Texte présenté —
Au cœur de la communauté juive de Porto, une native de Brooklyn est affectueusement appelée “la patronne”. À 95 ans, Marilyn Flitterman assiste régulièrement aux offices de la synagogue, joue du piano dans un groupe de jazz et conduit sa décapotable tous les jours. Elle est une source d’inspiration pour une communauté restée en sommeil pendant presque un siècle mais qui, en un peu plus d’une décennie, a ressuscité sur les plans religieux, culturel, éducatif et philanthropique. Marilyn Flitterman raconte ce qu’elle a vu à son arrivée à Porto en 1970 : « Au lieu d’un million de Juifs, il y avait ma famille, trois ou quatre autres familles et c’est tout. »
Le siège de la communauté juive de Porto, l’une des synagogues les plus majestueuses d’Europe nommée Kadoorie Mekor Haim, est aujourd’hui renommé pour l’office de Yom Kippour qu’il célèbre chaque année avec près d’un millier de personnes priant à l’unisson. Des fidèles, issus de trente nations et de nombreux jeunes sont l’âme de cette atmosphère merveilleuse. Un visiteur juif qui a visité plus de cinquante-cinq pays a écrit à la communauté :
« J’ai écrit à plusieurs amis et membres de ma famille par la suite pour leur dire à quel point j’ai été profondément ému. Je ne pense pas avoir jamais entendu de prières et de chants aussi passionnés auparavant dans une synagogue. Ce n’était pas seulement la puissance des voix priant à l’unisson qui m’a profondément ému, mais aussi le symbole de tant de Juifs se rassemblant dans une synagogue dans un pays qui a été fortement impacté par l’Inquisition. »
Ce qui ressort le plus de cette communauté, c’est le succès de son travail de promotion de la culture et de la connaissance de l’histoire juive. Les « Journées Européennes de la Culture Juive », célébrées depuis vingt ans le premier dimanche de septembre, ont acquis une visibilité accrue car la communauté juive de Porto pourvoit et donne accès à une vie juive complète : les synagogues, un musée de l’Holocauste, un musée juif, un cinéma, des films historiques, des galeries d’art, des restaurants casher, un choeur liturgique, des conférences, des vernissages de livres et bien plus encore.

Données fournies —
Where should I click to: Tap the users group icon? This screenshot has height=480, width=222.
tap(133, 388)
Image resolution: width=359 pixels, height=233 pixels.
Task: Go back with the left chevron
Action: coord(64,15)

Consigne 1 —
Recopiez à l'identique l'ensemble des lignes de données, sans en omettre aucune.
Consigne 2 —
Prolongez le texte sur la communauté juive de Porto en partant de sa dernière phrase.

Réponse finale 1 —
Where should I click to: Tap the users group icon? This screenshot has height=480, width=222.
tap(133, 388)
Image resolution: width=359 pixels, height=233 pixels.
Task: Go back with the left chevron
Action: coord(64,15)

Réponse finale 2 —
Il est inhabituel qu’une communauté juive gère un musée de l’Holocauste qui, en seulement trois ans, a accueilli 150000 adolescents dans un pays qui ne compte qu’un million d’adolescents. Le Portugal, qui était neutre pendant la Seconde Guerre mondiale, est plus funestement connu pour avoir expulsé les Juifs et pour l’Inquisition qui a sévi entre 1536 et 1821. L’histoire de l’humanité n’a jamais connu une si longue persécution d’innocents.
La communauté a consacré un musée juif pour se souvenir des temps inquisitoriaux et réalisé un film documentaire intitulé “1618” dont les droits ont été vendus à des compagnies aériennes dans des pays arabes et musulmans ainsi qu’à “Samuel Goldwyn Films” aux États-Unis. Pour autant, la communauté n’est pas complètement satisfaite. En effet, le monopole de la distribution dans l’industrie cinématographique ne permet pas à tout le public d’avoir facilement accès à ce film. Et l’objectif de la communauté est de promouvoir l’histoire juive dans toutes ses dimensions.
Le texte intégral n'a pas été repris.